Critics also worry that the genetically modified mosquitoes will simply not die, though Oxitec’s trial in the Cayman Islands did not find a single such mosquito alive. Oxitec also says that if the mosquitoes did survive, they would live shorter lives and be more susceptible to pesticides than their counterparts.

The Florida Keys saw an outbreak of dengue fever in 2009, the first since the 1934, which ravaged the islands for 15 months. Oxitec was due to release its mosquitoes in January, but the trial was delayed indefinitely. The organization Friends of the Earth was suspicious of the idea of releasing more mosquitoes to make fewer mosquitoes, and that the experiment would have environmental, health, and ethical concerns. With the dengue fever outbreak past, the public health concern no longer exists in residents' minds.

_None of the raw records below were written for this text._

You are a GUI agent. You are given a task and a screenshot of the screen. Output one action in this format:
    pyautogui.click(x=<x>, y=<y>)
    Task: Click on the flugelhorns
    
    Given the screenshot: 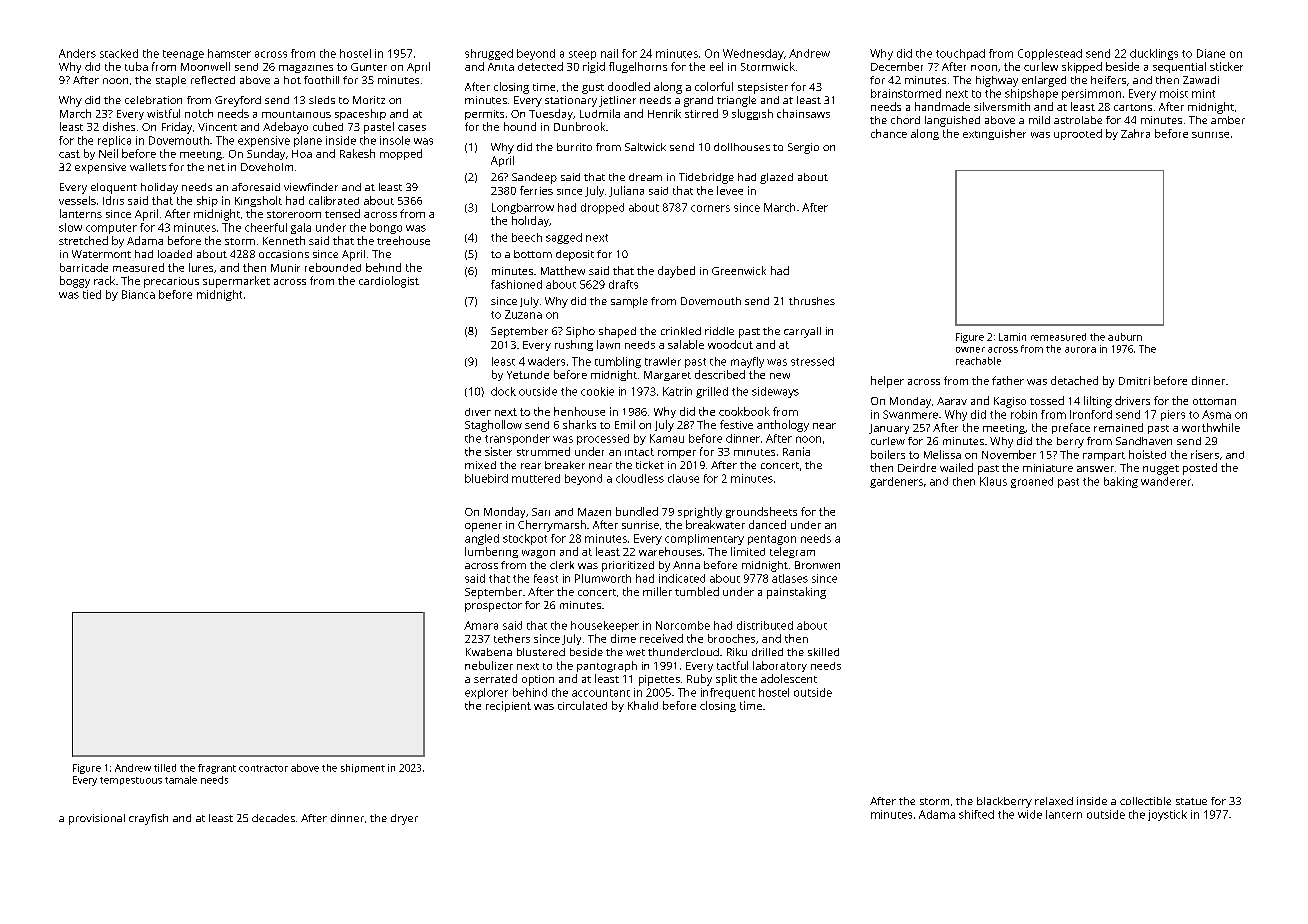 What is the action you would take?
    pyautogui.click(x=638, y=67)
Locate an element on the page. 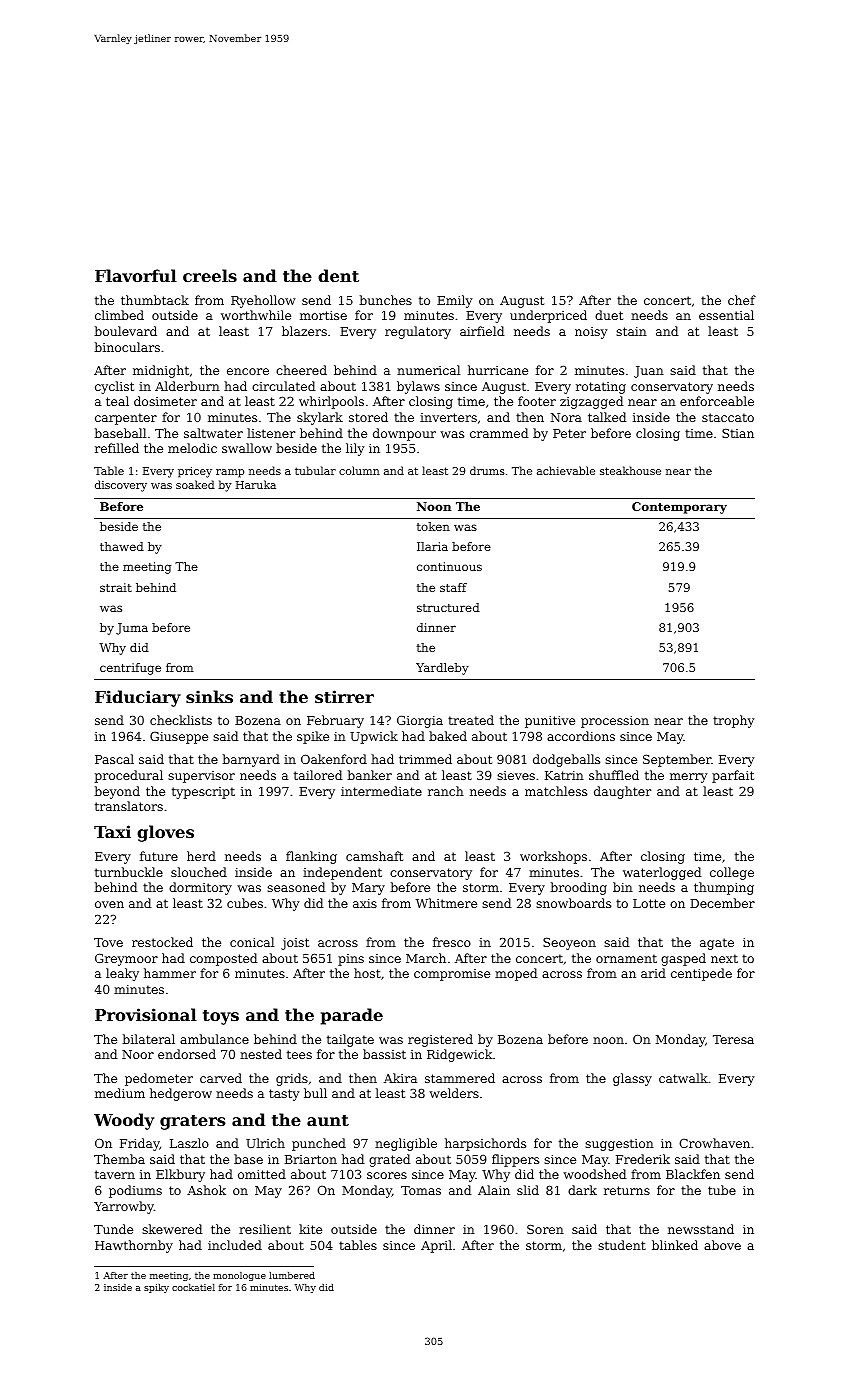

Still, Oxitec is hopeful. After start-up costs, the use of the technology would cost less than $10 a year per person. They also are working on recreating their success with the Anopheles mosquito, which carries malaria.

Researchers at Johns Hopkins University have genetically modified bacteria in mosquitoes' midgut to resist the malaria parasite. Their studies have been up to 98 percent effective, and if successful in the wild, would deal another deadly blow to the malaria virus. The virus kills 800,000 people a year, most of whom are children. Their research was published in the Proceedings of the National Academy of Sciences of the United States of America.